We practice our faith in community with one another. We have different gifts, hopes and dreams and in worship we draw our differences into community and we open our hearts to the stories of the past. In worship, we connect with God and one another through prayer, scripture, communion and words spoken or sung in a song. In worship, we pause from the work of the everyday to be still and centered.


All are welcome at God’s Table

Urban Abbey is an open table in worship and everyone is welcome. The Abbey hosts communion every week at every service, which is not typical of all Methodist congregations. We don't expect worshippers to be members of our coffeeshop-bookstore-church in order to participate in communion. We say, "All you have to be is hungry." Communion is a thin place. It connects us to Christians past, present and future.

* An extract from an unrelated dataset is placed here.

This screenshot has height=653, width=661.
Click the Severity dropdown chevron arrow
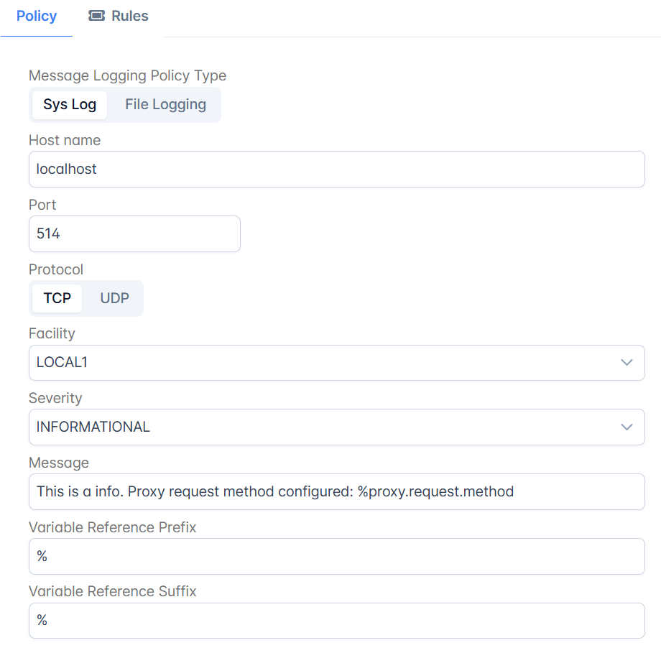point(627,427)
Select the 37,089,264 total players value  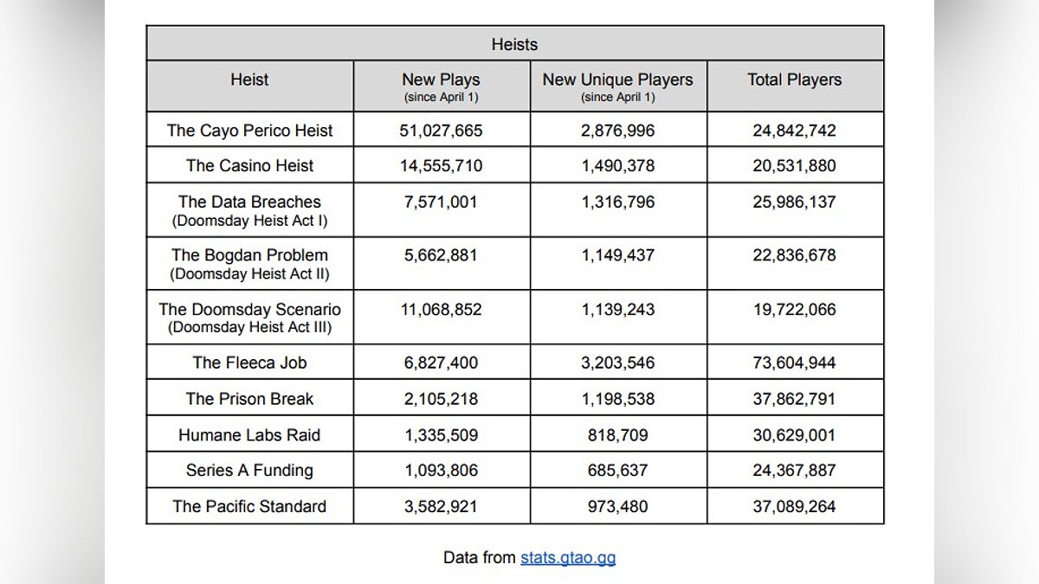tap(794, 506)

It is a ritual shared by those down the street and those gathering at tables around the globe. When we lift the cup and break the bread, we claim and celebrate the presence of the sacred. God is present in the bread, the cup and the people gathered. Real PRESENCE is transformative, dynamic and challenging. Our open table invites all and calls us to take part in what Rev. McKnight describes as "putting the leaf in the table" and throwing the doors of welcome open wide. Our open table means we are challenged to invite, include and connect. We are called to send the invitations, set the table and add more chairs. Because when we practice each week at this simple meal, we pause to see God present at our table. We remember that we are called to see God twinkling in the eyes of our fellow humans, across the city and around the globe.


How do we Worship at Urban Abbey?

Timely and Traditional: We prepare and plan, guided by an anchor image for each season. We listen and dream, think and wait for a spark to inspire our plans for each week and for the year. That might mean a series of sermons organized around a cultural phenomenon such as the musical Hamilton or a book of spiritual poetry by a respected writer like Mary Oliver. It's relevant, but draws from a deep spiritual well and tied to Christian traditions. 

Intimate and relational: We prepare in a team. Our services are intentional and prepared with deep care but we are not "produced." We will host three, four or ten services with 60 people in each service before we meet in a Gym-a-cafa-torium and host 600 people at a single service. We sit at tables, not tidy rows. Within the service itself, we pause to be mindful of life-giving spaces and we create space for connection and conversation. This gives people both permission and a challenge to reach out to one another, fortify existing relationships and forge new ones. 

Ritual: It seeps into the bone and at its best ritual is empowering. Every week we celebrate communion, sing the same refrains, name the Lord’s prayer and sing the Beatles' classic, "Let It Be." The hope is that when someone is in a crisis and in need of peace these spaces of memory that we build each week can offer a comforting presence.  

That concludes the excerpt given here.